“I went to the parlor door, and said: ‘Mrs. Surratt, will you step here a minute?’ She came out, and I asked her: ‘Do you know this man, and did you hire him to come and dig a gutter for you?’ She answered,raising her right hand; ‘Before God, sir, I do not know this man, I have never seen him, and I did not hire him to dig a gutter for me.’—Assassination of Lincoln, p. 122.
But it was proved after, by several unimpeachable witnesses, that she knew very well that Payne was a personal friend of her son, who, many times, had come to her house, in company of his friend and pet, Booth. She had received the communion just two or three days before that public perjury. Just a moment after making it, the officer ordered her to step out into the carriage. Before doing it, she asked permission to kneel down and pray; which was granted (page 123.)
I ask it from any man of common sense, could Jeff Davis have imparted such a religious calm, and self-possession to that woman, when her hands were just reddened with the blood of the President, and she was on her way to trial!

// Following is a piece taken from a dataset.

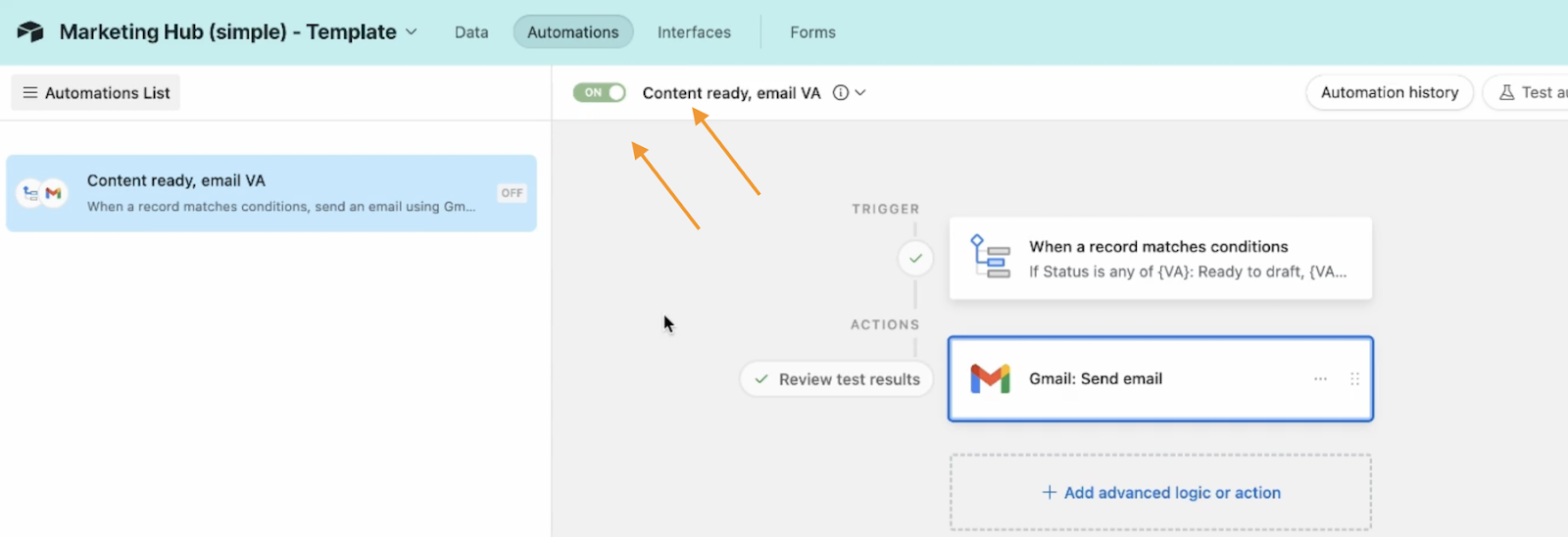Click the beaker icon for Test automation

No! such sang froid, such calm in that soul, in such a terrible and solemn hour, could only come from the teachings of those Jesuits who, for more than six months, were in her house, showing her a crown of eternal glory, if she would help to kill the monster apostate—Lincoln—the only cause of that horrible civil war! There is not the least doubt that the priests had perfectly succeeded in persuading Mary Surratt and Booth that the killing of Lincoln was a most holy and deserving work, for which God had an eternal reward in store.
There is a fact to which the American people have not yet given a sufficient attention. It is, that, without a single exception, the conspirators were Roman Catholics. The learned and great patriot, General Baker, in his admirable report, struck and bewildered by that strange, mysterious and portentous fact, said:
“I mention, as an exceptional and remarkable fact, that every conspirator in custody, is, by education, a Catholic.”

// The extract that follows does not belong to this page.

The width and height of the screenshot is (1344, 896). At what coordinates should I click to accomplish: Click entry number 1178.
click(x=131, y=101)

But those words which, if well understood by the United States, would have thrown so much light on the true causes of their untold and unspeakable disasters, fell as if on the ears of deaf men. Very few, if any, paid attention to them. As General Baker says, all the conspirators were attending Catholic Church services, and were educated Roman Catholics. It is true that some of them, as Atzeroth, Payne and Harold, asked for Protestant ministers, when they were to be hung. But they had been considered, till then, as converts to Romanism. At page 436, of The Trial of John Surratt, Louis Weichman tells us that he was going to St. Aloysin’s Church with Atzeroth, and that it was there that he introduced him to Mr. Brothy (another Roman Catholic).

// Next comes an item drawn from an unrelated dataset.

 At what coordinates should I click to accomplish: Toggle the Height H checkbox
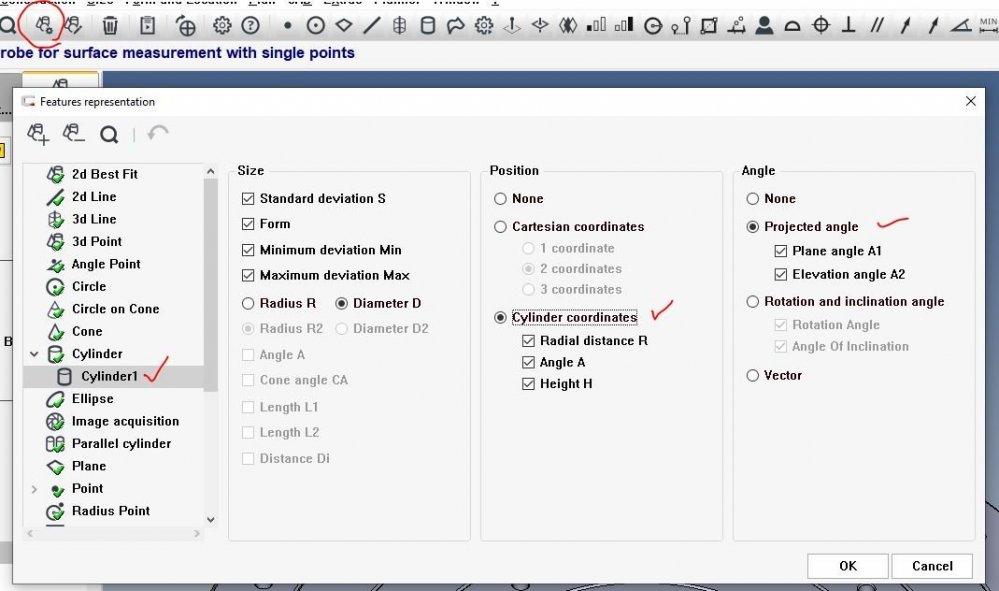(x=529, y=385)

It is a well authenticated fact, that Booth and Weichman, who were themselves Protestant perverts to Romanism, had proselytized a good number of semi-Protestants and infidels who, either from conviction, or from hope of the fortunes promised to the successful murderers, were themselves very zealous for the Church of Rome. Payne, Atzeroth and Harold were among those proselytes. But when those murderers were to appear before the country, and receive the just punishment of their crime, the Jesuits were too shrewd to ignore that if they were all coming on the scaffold as Roman Catholics, and accompanied by their father confessors, it would, at once, open the eyes of the American people, and clearly show that this was a Roman Catholic plot. They persuaded three of their proselytes to avail themselves of the theological principles of the Church of Rome, that a man is allowed to conceal his religion, nay, that he may say that he is an heretic, a Protestant, though he is a Roman Catholic, when it is for his own interest or the best interests of his church to conceal the truth and deceive the people. Here is the doctrine of Rome on that subject:
“Soepe melius est ad dei honorem, et utiliatatem proximi, tegere fidem quam frateri, ut si latens inter herticos, plus boni facis; vel si ex confessione fidei, plus mali sequeretur, verbi gratia turbatio, neces, exacerbotio tyrannis.”—Ligouri Theologia, b. ii., chap. iii., p. 6.
“It is often more to the glory of God and the good of our neighbor to conceal our religious faith, as when we live among heretics, we can more easily do them good in that way; or if by declaring our religion, we cause some disturbances, or deaths, or even the wrath of the tyrant.”